Alpha-Zwitscherer und Taubenvergrämer

Markus Michalek

jourfitz

Illustre Gäste sind geladen und ein illustres Publikum hat am Donnerstag im Münchner i-camp/Neues Theater dem 1. JourFitz vs. StijlRoyal gelauscht.

Dahinter verbirgt sich der Berliner Literaturveranstalter und Alpha-Twitterer Jan-Uwe Fitz.  Er ist dem Publikum kein Unbekannter, schließlich ist er der einzige nichtkommerzielle Twitterer, der von sich behaupten darf, zu den top-20 der deutschen Twitterer zu gehören. Über 13.000 Follower, die seinem Pseudonym „Taubenvergrämer“ online lauschen, sprechen Bände.

Jan-Uwe Fitz

Jan-Uwe Fitz

Aber auch offline schaffen der Taubenvergrämer und Zehra Spindler (auf ihr Konto gehen dank muc852 zahlreiche, für Münchens Kultur längst unverzichtbare Veranstaltungen), eine stattliche Anhängerschaft zu versammeln – das i-camp ist voll besetzt und im Livestream zur Lesung (gehostet von der SZ, auf deren eigener Seite, sicherlich keine Selbstverständlichkeit) tummeln sich noch mal knapp 200 Zuschauer. Eine schöne Bestätigung für Autoren, aber Jan-Uwe Fitz ist nicht allein gekommen.

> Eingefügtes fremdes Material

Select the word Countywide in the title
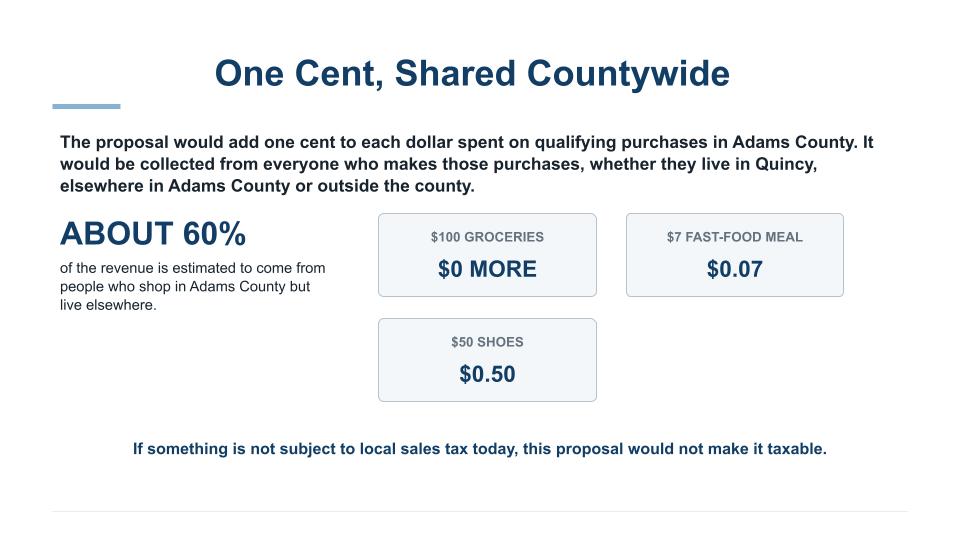 (x=628, y=74)
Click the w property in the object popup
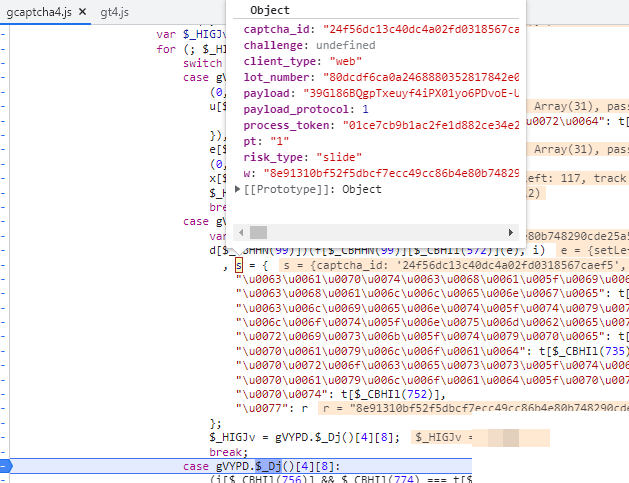 pos(247,173)
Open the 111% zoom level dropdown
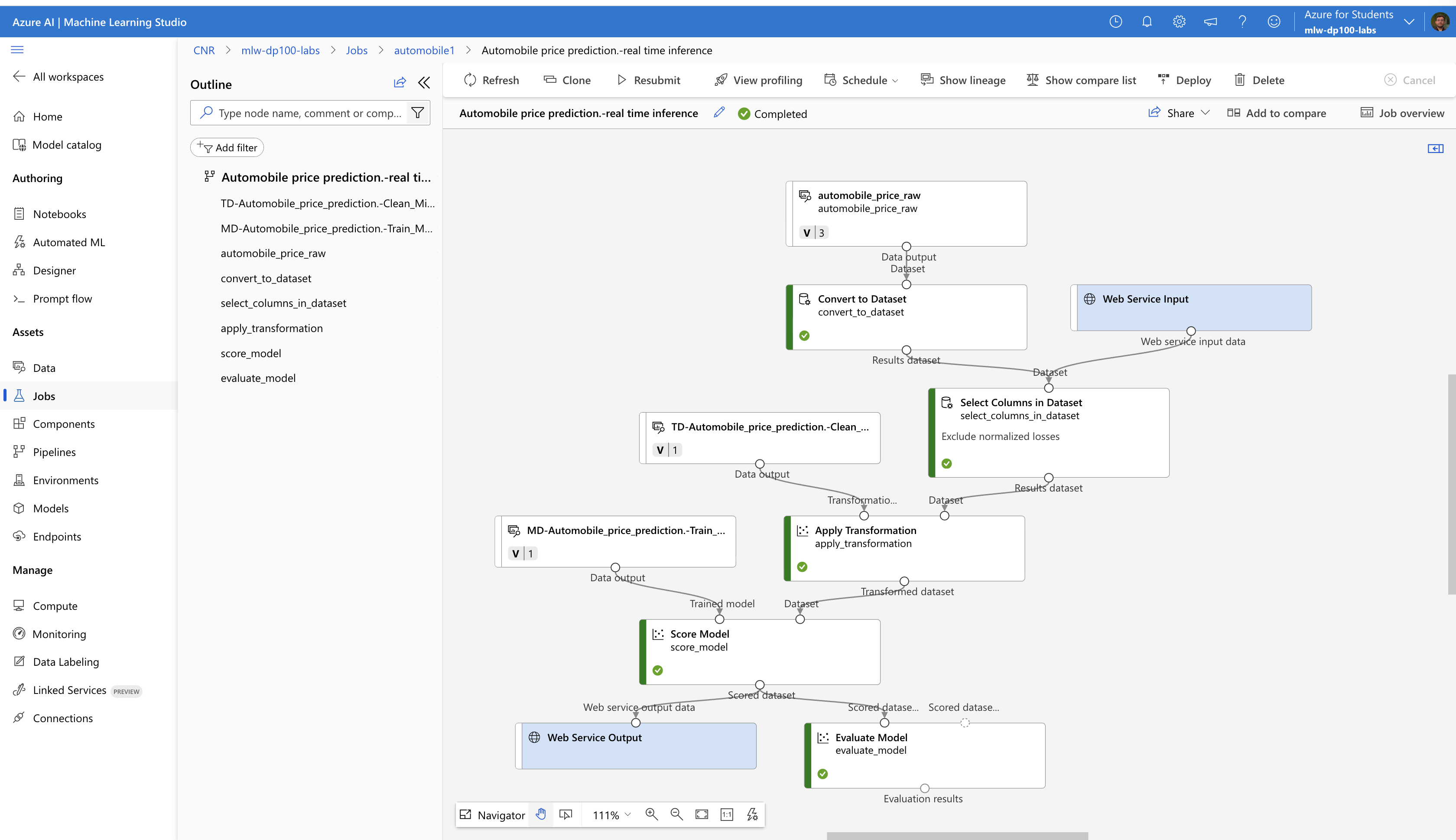Image resolution: width=1456 pixels, height=840 pixels. point(612,814)
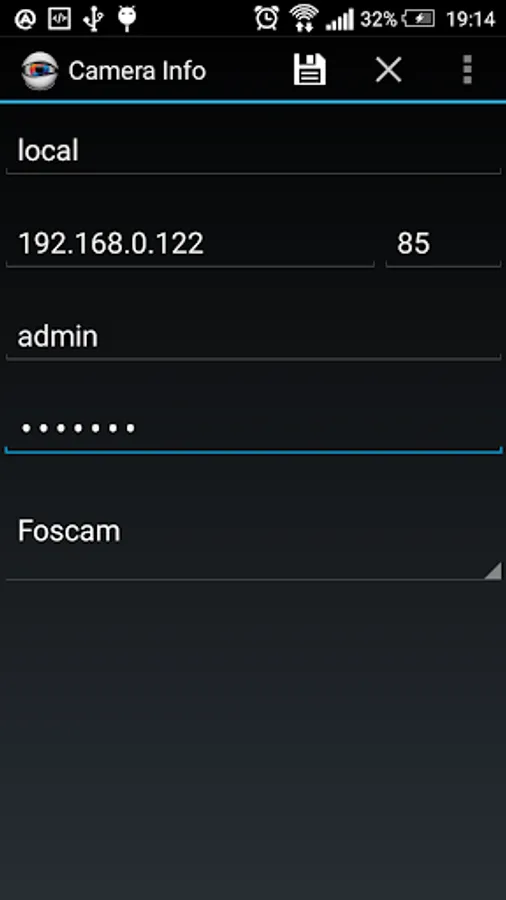506x900 pixels.
Task: Tap the Camera Info title text
Action: click(137, 71)
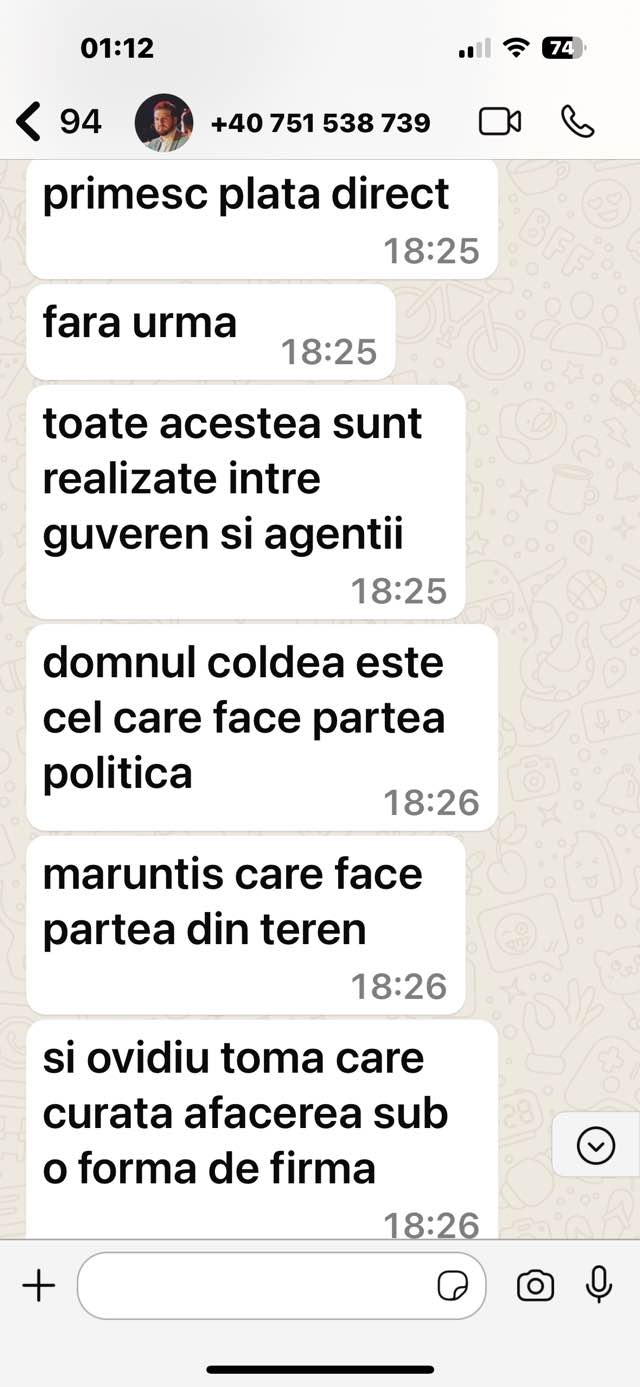Open the contact's profile photo

pyautogui.click(x=164, y=122)
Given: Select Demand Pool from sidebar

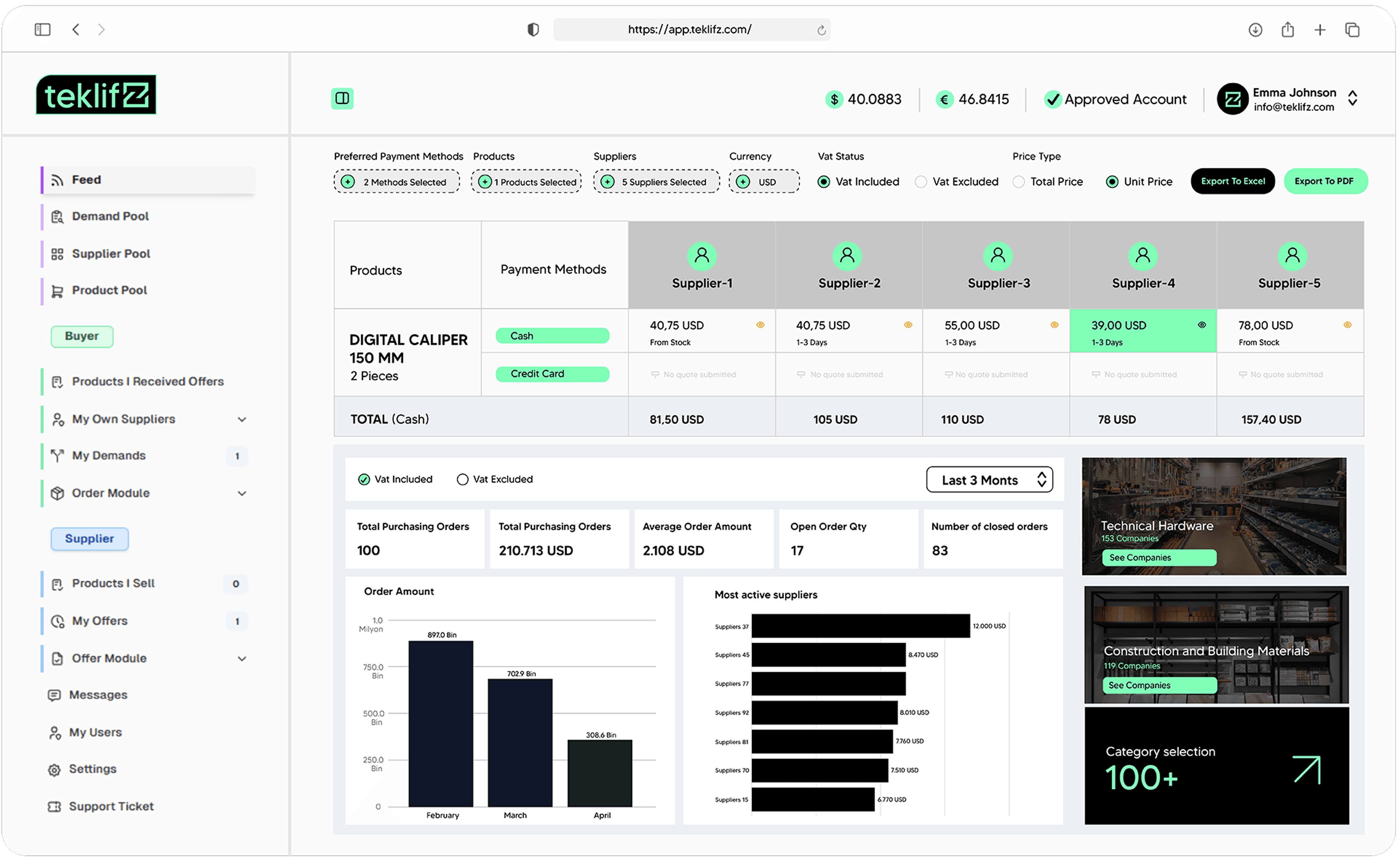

Mellcom, eine bezaubernde Dame, die ihre Textwurzeln ebenfalls in der Twitter/Bloggerszene hat, legt vor. Ob im Zug, den man aus Flugangst wählt, oder im Angesicht einer hassgeliebten Baustelle vor der Haustür, „Wo ich bin scheint die Sonne und wie man das Verdeck schließt, weiß ich nicht“ – keine alltägliche Lebenseinstellung, die sich in ihren unterhaltenden Texten widerspiegelt und vor allem von den weiblichen Teilen des Publikums auch dementsprechend gewürdigt wird.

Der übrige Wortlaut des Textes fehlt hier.